Post Classifieds

All people deserve respect

By Kristen Howell
On October 30, 2013

 

I got married this summer and moved into an old house that has been converted into apartments. And that’s when “the bubbas” entered my life’s narrative.

 

As my parents were moving me into my new apartment in early July, we noticed some men down the street. They were sitting on a couch on the porch of their apartment building, guzzling back beers and throwing the cans on the porch. My dad nicknamed them “the bubbas” and commented on the apparent lifestyle that they lead. None of them gave off a very classy vibe, but I was willing to ignore them if they ignored me.

 

The problem, though, was that they didn’t ignore me—not at all.
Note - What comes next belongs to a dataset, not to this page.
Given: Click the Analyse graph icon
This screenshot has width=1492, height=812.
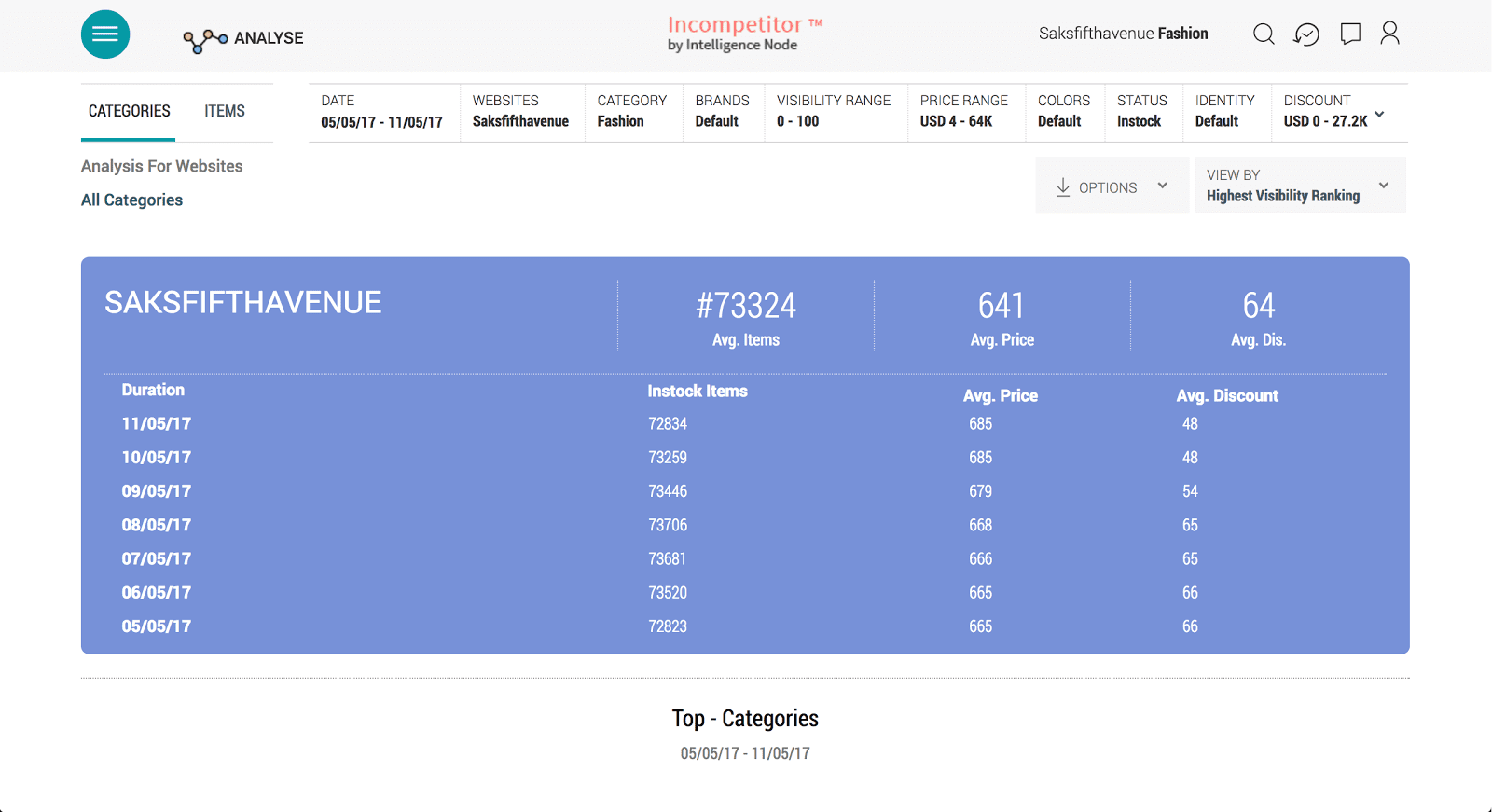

There was a full month after I moved into the apartment where I lived alone before I was married. My brother and mom stayed with me for a night or two to help me adjust, but they live 40 minutes away and didn’t want to stay with me past the first weekend – commuting back and forth gets expensive.

 

That meant three and a half weeks of taking the trash out on Tuesday night and getting mail on the opposite (and not well-lit) side of the house alone. It meant walking to and from my car at night and attempting to get my key in and out of my apartment door before anyone saw me alone.

 

You may think I’m paranoid, but all of this was because of “the bubbas”. They decided that it wasn’t the least bit inappropriate to yell and whistle at me when I came and went. They frequently took drunken walks past my house, and even decided that it was acceptable to begin walking toward me, and shouted things at me while I was taking my trash out, until I ran inside, locked the door and set the alarm.

 

I have been married slightly over two months, but that still hasn’t phased “the bubbas” who whistle at me from their porch as I walk to class. I can’t even go to the library at night without my husband escorting me.

 

All of this raises the question: “At what point did I become an object?” Intoxication or not, the catcalling of our lovely neighbors is demeaning and places me in the role of a non- person.

 

The men down the street have no respect for me as a human being.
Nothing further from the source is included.